#### Task item
Output, word for word, the span of lines that starts at the one containing "Given: Click the top-left" and ends at the last line of the records.

____ Records for this exercise

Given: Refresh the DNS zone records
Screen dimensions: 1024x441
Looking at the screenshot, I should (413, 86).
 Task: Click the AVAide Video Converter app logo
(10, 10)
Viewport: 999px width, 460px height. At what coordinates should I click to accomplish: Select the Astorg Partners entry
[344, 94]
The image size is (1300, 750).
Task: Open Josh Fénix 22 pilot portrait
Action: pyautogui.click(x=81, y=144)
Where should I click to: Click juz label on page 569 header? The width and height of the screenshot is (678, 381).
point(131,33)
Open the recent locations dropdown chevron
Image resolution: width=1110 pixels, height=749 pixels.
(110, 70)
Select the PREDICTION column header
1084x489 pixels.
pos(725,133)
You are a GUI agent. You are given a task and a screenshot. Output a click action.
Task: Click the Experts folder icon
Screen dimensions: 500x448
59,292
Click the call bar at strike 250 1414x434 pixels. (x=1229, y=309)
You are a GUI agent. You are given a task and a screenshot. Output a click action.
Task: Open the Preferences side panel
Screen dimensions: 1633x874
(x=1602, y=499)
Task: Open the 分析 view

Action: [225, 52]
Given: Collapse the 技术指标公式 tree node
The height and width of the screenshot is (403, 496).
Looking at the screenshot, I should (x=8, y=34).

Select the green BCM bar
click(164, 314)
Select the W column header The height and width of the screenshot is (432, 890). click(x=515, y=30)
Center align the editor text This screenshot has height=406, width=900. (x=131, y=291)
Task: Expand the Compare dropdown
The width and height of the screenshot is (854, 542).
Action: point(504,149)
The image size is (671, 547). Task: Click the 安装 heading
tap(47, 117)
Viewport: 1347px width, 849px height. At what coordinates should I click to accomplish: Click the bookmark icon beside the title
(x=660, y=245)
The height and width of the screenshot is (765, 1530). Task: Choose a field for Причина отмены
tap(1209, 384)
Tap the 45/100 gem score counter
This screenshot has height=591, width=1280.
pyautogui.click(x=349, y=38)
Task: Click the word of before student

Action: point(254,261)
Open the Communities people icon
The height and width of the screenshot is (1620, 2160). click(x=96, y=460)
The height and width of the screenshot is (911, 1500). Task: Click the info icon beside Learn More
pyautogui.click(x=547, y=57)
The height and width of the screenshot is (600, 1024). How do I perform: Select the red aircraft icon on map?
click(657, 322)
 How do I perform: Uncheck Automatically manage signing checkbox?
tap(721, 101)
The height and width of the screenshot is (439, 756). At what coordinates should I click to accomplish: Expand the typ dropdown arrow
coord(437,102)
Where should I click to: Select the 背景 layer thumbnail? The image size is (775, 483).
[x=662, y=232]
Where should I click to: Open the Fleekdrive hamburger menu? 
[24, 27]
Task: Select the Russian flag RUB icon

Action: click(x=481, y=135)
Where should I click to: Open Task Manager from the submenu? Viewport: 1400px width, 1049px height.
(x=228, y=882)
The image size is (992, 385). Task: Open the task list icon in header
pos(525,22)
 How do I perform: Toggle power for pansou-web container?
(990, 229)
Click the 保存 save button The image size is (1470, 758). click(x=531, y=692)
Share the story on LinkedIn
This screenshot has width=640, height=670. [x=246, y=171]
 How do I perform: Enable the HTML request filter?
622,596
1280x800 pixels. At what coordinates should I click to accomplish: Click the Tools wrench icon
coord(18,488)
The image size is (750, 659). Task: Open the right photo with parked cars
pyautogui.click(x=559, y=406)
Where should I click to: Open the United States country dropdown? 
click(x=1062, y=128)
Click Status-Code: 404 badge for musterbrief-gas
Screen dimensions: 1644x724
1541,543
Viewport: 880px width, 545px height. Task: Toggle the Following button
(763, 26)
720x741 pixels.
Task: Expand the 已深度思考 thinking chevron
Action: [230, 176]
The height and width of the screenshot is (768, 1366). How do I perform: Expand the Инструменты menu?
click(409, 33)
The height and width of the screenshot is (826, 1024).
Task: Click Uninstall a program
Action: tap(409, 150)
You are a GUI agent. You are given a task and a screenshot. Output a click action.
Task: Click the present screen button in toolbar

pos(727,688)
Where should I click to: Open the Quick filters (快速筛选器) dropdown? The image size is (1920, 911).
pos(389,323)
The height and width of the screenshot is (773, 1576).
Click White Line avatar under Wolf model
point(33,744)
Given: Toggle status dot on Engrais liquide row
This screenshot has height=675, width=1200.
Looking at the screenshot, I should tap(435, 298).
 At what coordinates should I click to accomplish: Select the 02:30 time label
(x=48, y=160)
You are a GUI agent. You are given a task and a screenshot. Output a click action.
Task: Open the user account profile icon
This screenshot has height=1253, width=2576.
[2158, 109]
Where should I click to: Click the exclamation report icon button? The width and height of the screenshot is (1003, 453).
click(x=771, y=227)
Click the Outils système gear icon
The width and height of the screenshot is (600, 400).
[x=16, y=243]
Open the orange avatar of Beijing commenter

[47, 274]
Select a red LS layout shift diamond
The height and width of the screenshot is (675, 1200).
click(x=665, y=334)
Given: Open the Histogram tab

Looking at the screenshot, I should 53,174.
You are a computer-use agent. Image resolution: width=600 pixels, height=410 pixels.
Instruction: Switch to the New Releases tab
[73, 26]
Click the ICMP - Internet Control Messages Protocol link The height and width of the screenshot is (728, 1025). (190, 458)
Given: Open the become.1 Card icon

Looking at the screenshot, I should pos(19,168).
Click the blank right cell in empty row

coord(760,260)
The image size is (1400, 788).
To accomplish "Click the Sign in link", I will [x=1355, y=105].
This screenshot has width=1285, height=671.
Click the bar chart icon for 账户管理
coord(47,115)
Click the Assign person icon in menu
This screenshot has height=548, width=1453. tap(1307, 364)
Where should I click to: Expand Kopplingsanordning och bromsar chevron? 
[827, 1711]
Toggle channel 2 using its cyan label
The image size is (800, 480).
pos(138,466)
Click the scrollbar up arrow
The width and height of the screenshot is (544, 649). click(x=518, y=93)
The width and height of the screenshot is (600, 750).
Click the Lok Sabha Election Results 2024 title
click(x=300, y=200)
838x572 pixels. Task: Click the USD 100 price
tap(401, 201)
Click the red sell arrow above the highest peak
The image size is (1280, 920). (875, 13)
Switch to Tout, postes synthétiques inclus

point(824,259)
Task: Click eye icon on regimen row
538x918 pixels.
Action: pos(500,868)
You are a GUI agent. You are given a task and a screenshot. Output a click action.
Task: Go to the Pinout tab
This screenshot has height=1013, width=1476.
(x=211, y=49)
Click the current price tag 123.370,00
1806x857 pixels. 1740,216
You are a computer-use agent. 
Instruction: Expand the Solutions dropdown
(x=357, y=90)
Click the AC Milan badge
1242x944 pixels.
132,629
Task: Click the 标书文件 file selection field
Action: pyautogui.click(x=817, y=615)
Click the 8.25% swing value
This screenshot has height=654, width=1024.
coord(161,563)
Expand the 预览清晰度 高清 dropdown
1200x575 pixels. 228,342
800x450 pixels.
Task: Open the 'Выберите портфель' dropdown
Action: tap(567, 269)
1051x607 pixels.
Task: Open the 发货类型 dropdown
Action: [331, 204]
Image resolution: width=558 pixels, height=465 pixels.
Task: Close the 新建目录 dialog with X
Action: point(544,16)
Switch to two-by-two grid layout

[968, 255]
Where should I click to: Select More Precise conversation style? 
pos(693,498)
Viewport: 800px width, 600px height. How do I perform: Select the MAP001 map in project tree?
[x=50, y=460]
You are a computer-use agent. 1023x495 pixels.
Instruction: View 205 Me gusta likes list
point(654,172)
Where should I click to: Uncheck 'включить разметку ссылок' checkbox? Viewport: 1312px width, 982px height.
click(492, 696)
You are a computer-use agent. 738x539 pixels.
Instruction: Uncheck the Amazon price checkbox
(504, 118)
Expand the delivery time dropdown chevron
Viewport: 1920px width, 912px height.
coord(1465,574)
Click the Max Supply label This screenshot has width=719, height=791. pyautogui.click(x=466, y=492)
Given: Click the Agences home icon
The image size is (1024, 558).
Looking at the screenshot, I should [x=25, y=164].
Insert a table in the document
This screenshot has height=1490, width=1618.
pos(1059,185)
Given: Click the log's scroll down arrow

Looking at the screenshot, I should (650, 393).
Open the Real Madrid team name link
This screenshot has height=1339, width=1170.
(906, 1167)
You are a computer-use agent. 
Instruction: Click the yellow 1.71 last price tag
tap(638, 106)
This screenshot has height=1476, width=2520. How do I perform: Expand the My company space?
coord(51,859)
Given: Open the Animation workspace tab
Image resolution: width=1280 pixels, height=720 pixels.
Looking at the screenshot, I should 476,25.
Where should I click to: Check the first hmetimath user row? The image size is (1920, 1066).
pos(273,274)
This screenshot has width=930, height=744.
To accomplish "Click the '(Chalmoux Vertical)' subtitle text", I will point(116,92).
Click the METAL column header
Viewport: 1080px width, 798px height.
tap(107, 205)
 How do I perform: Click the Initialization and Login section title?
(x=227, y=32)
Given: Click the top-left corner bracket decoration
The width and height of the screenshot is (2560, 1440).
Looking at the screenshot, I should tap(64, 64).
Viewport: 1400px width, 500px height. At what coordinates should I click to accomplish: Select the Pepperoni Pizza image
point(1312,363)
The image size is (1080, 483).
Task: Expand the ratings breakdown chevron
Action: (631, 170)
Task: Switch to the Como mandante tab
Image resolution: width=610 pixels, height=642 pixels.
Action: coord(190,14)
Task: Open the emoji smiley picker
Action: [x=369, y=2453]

________

#### Response for this exercise
Given: Click the top-left corner bracket decoration
The width and height of the screenshot is (2560, 1440).
Looking at the screenshot, I should tap(64, 64).
Viewport: 1400px width, 500px height. At what coordinates should I click to accomplish: Select the Pepperoni Pizza image
point(1312,363)
The image size is (1080, 483).
Task: Expand the ratings breakdown chevron
Action: (631, 170)
Task: Switch to the Como mandante tab
Image resolution: width=610 pixels, height=642 pixels.
Action: coord(190,14)
Task: Open the emoji smiley picker
Action: [x=369, y=2453]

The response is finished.